* [Written instruction 1] Duplicate a portion of the Form 8938 passage word for word, beginning at "Foreign Income &" and stopping after "and their advisers.".

* [Given passage]
....................

Foreign Income & Taxpayers
The IRS has taken aggressive steps to monitor taxpayers’ foreign financial assets as a way to increase compliance. For tax years beginning after March 18, 2010, many taxpayers are required to file new Form 8938, Statement of Specified Foreign Financial Assets. Form 8938, which must be filed in addition to Form TD F 90-22.1, Report of Foreign Bank and Financial Accounts (FBAR), as part of the annual tax return for individuals. Form 8938 and its requirements have created controversy since their inception and have caused confusion and difficulties for both taxpayers and their advisers.
Section 511 of the Hiring Incentives to Restore Employment (HIRE) Act, P.L. 111-147, added new Sec. 6038D, which states that a specified person who holds an interest in specified foreign financial assets should attach Form 8938 to that person’s income tax return, provided the aggregate value of the person’s foreign financial assets exceeds $50,000. Notice 2011-55 suspended the requirement to file Form 8938 until the final form and instructions were released. However, just when taxpayers felt comfortable that the form would not be released in time for filing their 2011 returns, Form 8938 and its instructions were released on Dec. 17, 2011. Two days later, temporary and proposed regulations were published under T.D. 9567. These regulations provide more specific guidance to individual taxpayers on how to report their interests in foreign financial assets on Form 8938.
Temp. Regs. Sec. 1.6038D-1T sets forth the scope of reporting. A “specified person” refers to a specified individual or a specified domestic entity. A specified individual is a U.S. citizen, a resident alien of the United States for any portion of the year, a nonresident alien who made a Sec. 6013(g) or (h) election, or a bona fide resident of Puerto Rico or another U.S. possession.

....................

* [Task input]
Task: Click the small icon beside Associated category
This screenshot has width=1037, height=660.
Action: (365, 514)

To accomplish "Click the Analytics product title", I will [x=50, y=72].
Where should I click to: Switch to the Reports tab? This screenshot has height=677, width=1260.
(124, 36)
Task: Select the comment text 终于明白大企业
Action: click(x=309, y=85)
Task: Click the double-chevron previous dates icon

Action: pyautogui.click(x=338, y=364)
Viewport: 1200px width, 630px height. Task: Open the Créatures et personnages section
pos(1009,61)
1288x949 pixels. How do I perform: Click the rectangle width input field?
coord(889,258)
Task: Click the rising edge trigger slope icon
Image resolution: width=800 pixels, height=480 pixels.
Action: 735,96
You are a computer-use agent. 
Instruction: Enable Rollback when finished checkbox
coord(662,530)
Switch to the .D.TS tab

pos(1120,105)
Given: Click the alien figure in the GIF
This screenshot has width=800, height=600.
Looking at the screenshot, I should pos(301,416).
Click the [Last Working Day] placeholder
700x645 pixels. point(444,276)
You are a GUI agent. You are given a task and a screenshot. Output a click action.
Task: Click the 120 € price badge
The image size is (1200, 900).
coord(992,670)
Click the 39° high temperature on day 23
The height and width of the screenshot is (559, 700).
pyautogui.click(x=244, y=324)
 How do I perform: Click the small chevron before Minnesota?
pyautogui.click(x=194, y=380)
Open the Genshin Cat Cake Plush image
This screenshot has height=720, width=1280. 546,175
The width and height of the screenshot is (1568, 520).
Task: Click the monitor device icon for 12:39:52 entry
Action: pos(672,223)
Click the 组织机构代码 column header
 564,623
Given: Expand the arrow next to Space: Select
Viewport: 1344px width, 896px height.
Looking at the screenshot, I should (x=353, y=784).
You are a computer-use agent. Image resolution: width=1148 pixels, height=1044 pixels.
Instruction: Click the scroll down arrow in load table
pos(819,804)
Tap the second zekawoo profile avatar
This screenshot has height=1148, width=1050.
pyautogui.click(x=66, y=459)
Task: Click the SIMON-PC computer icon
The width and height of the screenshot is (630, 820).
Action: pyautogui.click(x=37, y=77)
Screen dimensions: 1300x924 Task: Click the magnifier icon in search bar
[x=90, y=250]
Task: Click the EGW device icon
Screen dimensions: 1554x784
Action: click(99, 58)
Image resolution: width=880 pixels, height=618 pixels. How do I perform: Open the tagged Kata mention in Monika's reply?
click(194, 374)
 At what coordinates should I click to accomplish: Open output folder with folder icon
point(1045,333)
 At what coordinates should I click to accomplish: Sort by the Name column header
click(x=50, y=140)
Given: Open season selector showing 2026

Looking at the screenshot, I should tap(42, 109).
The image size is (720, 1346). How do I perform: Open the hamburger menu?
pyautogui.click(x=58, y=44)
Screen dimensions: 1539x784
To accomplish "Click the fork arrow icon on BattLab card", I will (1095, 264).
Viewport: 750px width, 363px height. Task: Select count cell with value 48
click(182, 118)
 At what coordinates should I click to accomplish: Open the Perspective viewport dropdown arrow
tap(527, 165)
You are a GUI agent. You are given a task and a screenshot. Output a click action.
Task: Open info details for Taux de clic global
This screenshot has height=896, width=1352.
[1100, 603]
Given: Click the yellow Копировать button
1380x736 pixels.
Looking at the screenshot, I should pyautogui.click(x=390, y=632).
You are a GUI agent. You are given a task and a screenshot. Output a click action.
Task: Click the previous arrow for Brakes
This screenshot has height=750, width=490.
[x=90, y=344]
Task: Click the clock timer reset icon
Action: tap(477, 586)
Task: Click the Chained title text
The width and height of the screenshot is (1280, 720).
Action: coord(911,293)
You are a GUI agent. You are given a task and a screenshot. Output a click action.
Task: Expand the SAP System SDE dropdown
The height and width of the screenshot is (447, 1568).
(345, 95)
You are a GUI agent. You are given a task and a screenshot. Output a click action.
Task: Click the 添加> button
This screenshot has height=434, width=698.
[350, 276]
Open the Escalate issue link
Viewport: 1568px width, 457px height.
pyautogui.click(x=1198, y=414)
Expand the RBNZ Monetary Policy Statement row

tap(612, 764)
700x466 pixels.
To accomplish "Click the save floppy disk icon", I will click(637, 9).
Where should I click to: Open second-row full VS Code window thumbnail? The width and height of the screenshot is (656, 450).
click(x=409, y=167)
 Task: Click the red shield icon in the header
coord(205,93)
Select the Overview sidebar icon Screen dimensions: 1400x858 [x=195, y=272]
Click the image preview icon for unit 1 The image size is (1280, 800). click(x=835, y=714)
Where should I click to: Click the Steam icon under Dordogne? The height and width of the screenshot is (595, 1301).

....................

* [Written instruction 2] Set down the listing above exactly as it appears. Begin at its first line and stop after the line that contains "Looking at the screenshot, I should (x=353, y=784).".

* [Written answer 1]
Foreign Income & Taxpayers
The IRS has taken aggressive steps to monitor taxpayers’ foreign financial assets as a way to increase compliance. For tax years beginning after March 18, 2010, many taxpayers are required to file new Form 8938, Statement of Specified Foreign Financial Assets. Form 8938, which must be filed in addition to Form TD F 90-22.1, Report of Foreign Bank and Financial Accounts (FBAR), as part of the annual tax return for individuals. Form 8938 and its requirements have created controversy since their inception and have caused confusion and difficulties for both taxpayers and their advisers.

* [Written answer 2]
Task: Click the small icon beside Associated category
This screenshot has width=1037, height=660.
Action: (365, 514)

To accomplish "Click the Analytics product title", I will [x=50, y=72].
Where should I click to: Switch to the Reports tab? This screenshot has height=677, width=1260.
(124, 36)
Task: Select the comment text 终于明白大企业
Action: click(x=309, y=85)
Task: Click the double-chevron previous dates icon

Action: pyautogui.click(x=338, y=364)
Viewport: 1200px width, 630px height. Task: Open the Créatures et personnages section
pos(1009,61)
1288x949 pixels. How do I perform: Click the rectangle width input field?
coord(889,258)
Task: Click the rising edge trigger slope icon
Image resolution: width=800 pixels, height=480 pixels.
Action: 735,96
You are a computer-use agent. 
Instruction: Enable Rollback when finished checkbox
coord(662,530)
Switch to the .D.TS tab

pos(1120,105)
Given: Click the alien figure in the GIF
This screenshot has width=800, height=600.
Looking at the screenshot, I should pos(301,416).
Click the [Last Working Day] placeholder
700x645 pixels. point(444,276)
You are a GUI agent. You are given a task and a screenshot. Output a click action.
Task: Click the 120 € price badge
The image size is (1200, 900).
coord(992,670)
Click the 39° high temperature on day 23
The height and width of the screenshot is (559, 700).
pyautogui.click(x=244, y=324)
 How do I perform: Click the small chevron before Minnesota?
pyautogui.click(x=194, y=380)
Open the Genshin Cat Cake Plush image
This screenshot has height=720, width=1280. 546,175
The width and height of the screenshot is (1568, 520).
Task: Click the monitor device icon for 12:39:52 entry
Action: pos(672,223)
Click the 组织机构代码 column header
 564,623
Given: Expand the arrow next to Space: Select
Viewport: 1344px width, 896px height.
Looking at the screenshot, I should (x=353, y=784).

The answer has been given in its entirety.